The tour operator, which owns Thomson and First Choice, said that its summer capacity had increased by 3 per cent in the UK and 11 per cent in the Nordic region. This upturn has been partly driven by strong demand for all-inclusive holidays, reflecting customers' desire to keep a lid on their budget, which have soared by 27 per cent over recent weeks. Popular destinations included the Dominican Republic, Mexico and Egypt. Perhaps more importantly, TUI has hiked the average selling price of summer holidays for UK customers by 9 per cent since the season first went on sale.
The big tour operators TUI and Thomas Cook have battled the recessionary storms by slashing capacity to bolster profit margins, but they have also been aided by the failure of smaller operators. TUI also touted a marked upturn in trading for its winter 2009/10 season since its last update on 1 December last year.
The improving trend was reflected in TUI's comments that it was "experiencing a significant improvement in profitability in the second quarter".
But this came after underlying operating losses widened to £107m for the first quarter to 31 December, largely resulting from reduced capacity and being up against a strong trading period last year. Despite TUI's sunnier comments on this summer, we don't believe that tour operators are out of the woods yet. But TUI – which trades on a relatively modest 2010 price to earnings ratio of 9.5 times – looks well-placed to benefit from a sustained recovery once it arrives. Buy.
Southern Cross Healthcare
Our view: Hold
Share price: 150p (unchanged)
The analysts at house broker Investec yesterday described the care home provider Southern Cross's first-quarter trading statement as "steady as she goes". For long-term investors, this will be the best news they have heard in a long while.
Two years ago, and let's be blunt about it, Southern Cross was useless. There was too much debt, it didn't have enough people in its homes and it had a management team putting out statements saying all was tickety-boo, only to issue a profits warning five weeks later. Investors rightly ran a mile.
The new man in charge, chief executive Jamie Buchan, is making progress. The company said yesterday that debt was down, and with the shares up by more than 100 per cent in the last 12 months, investors are clearly seeing improvements, even if Ebitda and occupancy followed debt down, albeit marginally.
For those that like the maths, trading on a 2010 price to earnings ratio of 10 times, the stock is not pricey, and on a sector basis, Southern Cross looks attractive.

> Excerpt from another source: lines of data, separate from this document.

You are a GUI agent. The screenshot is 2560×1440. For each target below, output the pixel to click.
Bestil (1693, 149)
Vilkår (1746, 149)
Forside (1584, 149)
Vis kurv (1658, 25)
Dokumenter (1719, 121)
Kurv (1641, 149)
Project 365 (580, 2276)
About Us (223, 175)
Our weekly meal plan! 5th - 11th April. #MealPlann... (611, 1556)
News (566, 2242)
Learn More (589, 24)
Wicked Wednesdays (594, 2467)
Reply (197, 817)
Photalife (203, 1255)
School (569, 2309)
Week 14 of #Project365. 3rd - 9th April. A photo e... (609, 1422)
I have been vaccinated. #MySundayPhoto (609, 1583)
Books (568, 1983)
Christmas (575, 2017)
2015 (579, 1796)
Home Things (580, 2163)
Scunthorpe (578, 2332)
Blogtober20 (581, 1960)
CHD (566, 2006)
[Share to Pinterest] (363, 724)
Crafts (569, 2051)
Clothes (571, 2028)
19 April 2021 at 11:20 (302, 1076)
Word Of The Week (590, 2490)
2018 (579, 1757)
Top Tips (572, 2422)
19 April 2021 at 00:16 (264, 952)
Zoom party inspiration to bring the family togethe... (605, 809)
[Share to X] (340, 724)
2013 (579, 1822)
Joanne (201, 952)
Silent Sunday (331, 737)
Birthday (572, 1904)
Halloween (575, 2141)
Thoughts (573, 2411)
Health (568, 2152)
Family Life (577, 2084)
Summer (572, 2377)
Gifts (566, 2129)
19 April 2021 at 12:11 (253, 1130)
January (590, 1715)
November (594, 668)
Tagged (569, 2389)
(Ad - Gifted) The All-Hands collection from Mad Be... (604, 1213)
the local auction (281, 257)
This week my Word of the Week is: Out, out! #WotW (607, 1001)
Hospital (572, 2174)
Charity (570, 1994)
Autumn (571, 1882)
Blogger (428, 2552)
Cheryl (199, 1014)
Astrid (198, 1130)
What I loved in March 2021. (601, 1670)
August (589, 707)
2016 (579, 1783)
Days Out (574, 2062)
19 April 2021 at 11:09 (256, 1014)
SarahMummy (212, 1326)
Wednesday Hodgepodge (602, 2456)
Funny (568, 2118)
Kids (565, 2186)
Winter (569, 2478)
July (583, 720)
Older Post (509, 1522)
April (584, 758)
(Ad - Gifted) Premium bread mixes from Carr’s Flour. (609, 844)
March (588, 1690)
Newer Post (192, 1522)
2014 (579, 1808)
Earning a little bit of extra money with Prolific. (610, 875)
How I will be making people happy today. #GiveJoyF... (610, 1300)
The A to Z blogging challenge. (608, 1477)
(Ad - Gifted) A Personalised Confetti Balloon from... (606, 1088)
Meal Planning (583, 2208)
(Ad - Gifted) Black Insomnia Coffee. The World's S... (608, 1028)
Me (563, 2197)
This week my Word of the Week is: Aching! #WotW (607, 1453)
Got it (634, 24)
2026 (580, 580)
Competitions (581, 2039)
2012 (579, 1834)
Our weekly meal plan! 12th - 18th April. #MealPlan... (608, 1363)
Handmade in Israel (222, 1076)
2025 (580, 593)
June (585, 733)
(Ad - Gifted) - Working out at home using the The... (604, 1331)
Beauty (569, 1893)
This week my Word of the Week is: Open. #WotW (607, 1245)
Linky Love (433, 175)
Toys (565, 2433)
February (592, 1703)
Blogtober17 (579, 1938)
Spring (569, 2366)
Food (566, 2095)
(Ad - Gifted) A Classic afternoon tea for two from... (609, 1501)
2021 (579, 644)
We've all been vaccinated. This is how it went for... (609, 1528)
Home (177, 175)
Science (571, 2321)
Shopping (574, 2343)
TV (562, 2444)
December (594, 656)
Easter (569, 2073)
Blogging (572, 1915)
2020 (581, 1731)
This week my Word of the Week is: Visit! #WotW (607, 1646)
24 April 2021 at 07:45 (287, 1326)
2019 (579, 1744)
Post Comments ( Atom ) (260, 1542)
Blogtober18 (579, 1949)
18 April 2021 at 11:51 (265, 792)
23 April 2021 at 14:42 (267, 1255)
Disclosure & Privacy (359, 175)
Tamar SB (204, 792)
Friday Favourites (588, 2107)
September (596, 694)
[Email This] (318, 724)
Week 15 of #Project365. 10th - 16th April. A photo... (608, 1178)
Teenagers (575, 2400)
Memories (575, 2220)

The aces are just not with the company, however. Just as it recovers from its woes, so the gaping hole in the public finances could well scupper any strong improvement. The Investec watchers say: "We remain concerned about the outlook for both fee rates increases and occupancy as local authority spending comes under growing pressure and the resultant pressure this could put on our forecasts. We prefer to remain cautious for now." So do we, but we would give Mr Buchan and his team credit for the progress made so far. Hold.
Our view: Buy
Share price: 10.5p (+2.25p)
There were mixed implications from yesterday's trading update from China Biodiesel, a producer of biofuel listed here but focused on the Chinese market. In the second half of the financial year to December, the company benefited from global economic improvements, boosting shipments from its Longyan and Xiamen facilities in the final quarter and taking annual production to 39,000 tonnes, up from 25,000 the year before.
But margins are still under pressure from lower selling prices, and despite improvements towards the end of the year, revenue for the full year is expected to come in only broadly flat on 2008. Taking into account the array of subsidies and grants the company receives – the majority related to renewable energy and energy-saving initiatives – the company is forecasting 11m yuan (£1m) in profits for the second half.
China Biodiesel's balance sheet has benefited from the group's use of free cash generated in its second half to pay down bank loans by 14m yuan. Add to that our general optimism about the growth potential in the Chinese market, China Diesel in a buy.